Objetivos:
a) No texto sobre a Ceia do Senhor, explique por que o Catecismo citado diz que a presença de Cristo na Eucaristia se torna "real".
b) Repita exatamente todas as linhas da listagem, do início ao fim, deixando as imagens de fora da resposta.

Trecho do documento:
================

O PÃO, O VINHO E O CORPO DE JESUS
Jesus
é a nossa Páscoa. O termo “páscoa” deriva da palavra hebraica “pesah”, que
significa passar por cima, pular além da marca ou passar sobre. Quando Deus
ordenou ao anjo destruidor que eliminasse todo primogênito na terra do Egito, a
casa que tivesse o sinal do sangue do cordeiro não seria visitada pela morte
(Êxodo 12.1-36). Os judeus passaram então a celebrar a Páscoa comemorando a
saída do Egito, a passagem para a liberdade. A partir de Jesus, essa celebração
foi substituída pela Ceia do Senhor, com o pão e o vinho, em Sua memória. Não
mais para relembrarmos a saída do Egito, mas para estarmos sempre nos lembrando
da liberdade que nEle há, da Sua morte e ressurreição.
“Paulo, servo de
Cristo Jesus, chamado para ser apóstolo”, assim descreve como Jesus instituiu a
Ceia do Senhor, por ocasião da Páscoa:
“Pois eu recebi
do Senhor o que também vos ensinei: que o Senhor Jesus, na noite em que foi
traído, tomou o pão, e, tendo dado graças, o partiu e disse: Isto é o meu corpo
que é entregue por vós; fazei isto em memória de mim. Semelhantemente, depois
de cear, tomou o cálice, dizendo: Este cálice é a Nova Aliança no meu sangue;
fazei isto todas as vezes que beberdes, em memória de mim. Pois todas as vezes
que comerdes este pão e beberdes este cálice, anunciais a morte do Senhor, até
que ele venha” (1 Coríntios 11.23-26).
O catolicismo
romano admite que, na consagração da Missa,
o pão e o vinho da Ceia do
Senhor transformam-se realmente no corpo físico de Cristo. Assim se
lê no Catecismo da Igreja Católica:
“No santíssimo sacramento da Eucaristia estão
contidos verdadeiramente, realmente e substancialmente o Corpo e o Sangue
juntamente com a alma e a divindade de Nosso Senhor Jesus Cristo e, por
conseguinte, o Cristo todo. Esta presença se torna ‘real’ não por exclusão,
como se as outras não fossem ‘reais’ , mas por antonomásia, porque é
substancial e porque por ela Cristo, Deus e homem, se torna presente completo”
(Página 379, item 1374).
“Por meio da
consagração opera a transubstanciação do pão e do vinho no Corpo e no Sangue de
Cristo. Sob as espécies consagradas do pão e do vinho, Cristo mesmo, vivo e
glorioso, está presente de maneira verdadeira, real e substancial, seu corpo e
seu sangue, com sua alma e sua divindade”

================

Entradas do conjunto de dados

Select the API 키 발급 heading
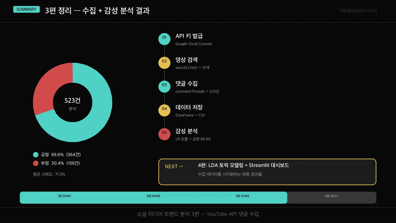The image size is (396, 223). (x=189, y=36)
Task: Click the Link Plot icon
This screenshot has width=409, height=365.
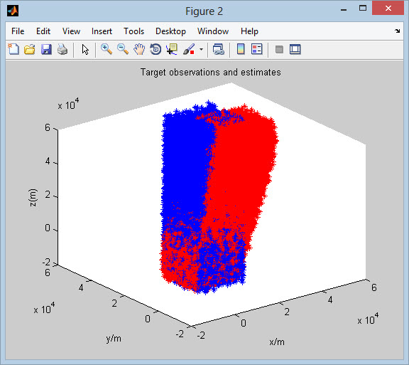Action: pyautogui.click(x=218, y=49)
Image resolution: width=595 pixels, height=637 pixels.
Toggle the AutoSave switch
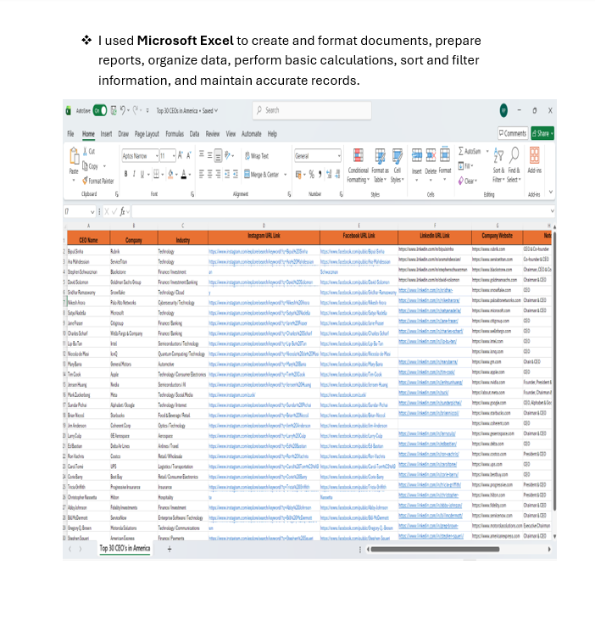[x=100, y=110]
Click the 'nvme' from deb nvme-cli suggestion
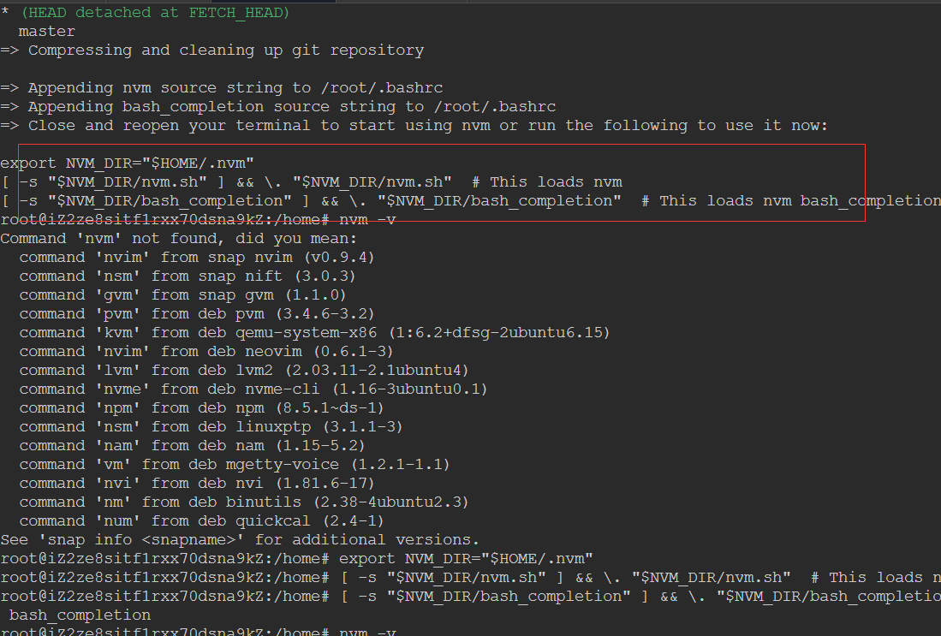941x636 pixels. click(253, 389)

================

Respostas dadas:
a) Segundo o Catecismo, essa presença é chamada "real" por antonomásia, não por exclusão, como se as outras não fossem reais. Isso acontece porque ela é substancial e porque, por meio dela, Cristo, Deus e homem, se torna presente por completo.

b)
Select the API 키 발급 heading
The image size is (396, 223). (x=189, y=36)
Task: Click the Link Plot icon
This screenshot has width=409, height=365.
Action: pyautogui.click(x=218, y=49)
Image resolution: width=595 pixels, height=637 pixels.
Toggle the AutoSave switch
[x=100, y=110]
Click the 'nvme' from deb nvme-cli suggestion
941x636 pixels. click(253, 389)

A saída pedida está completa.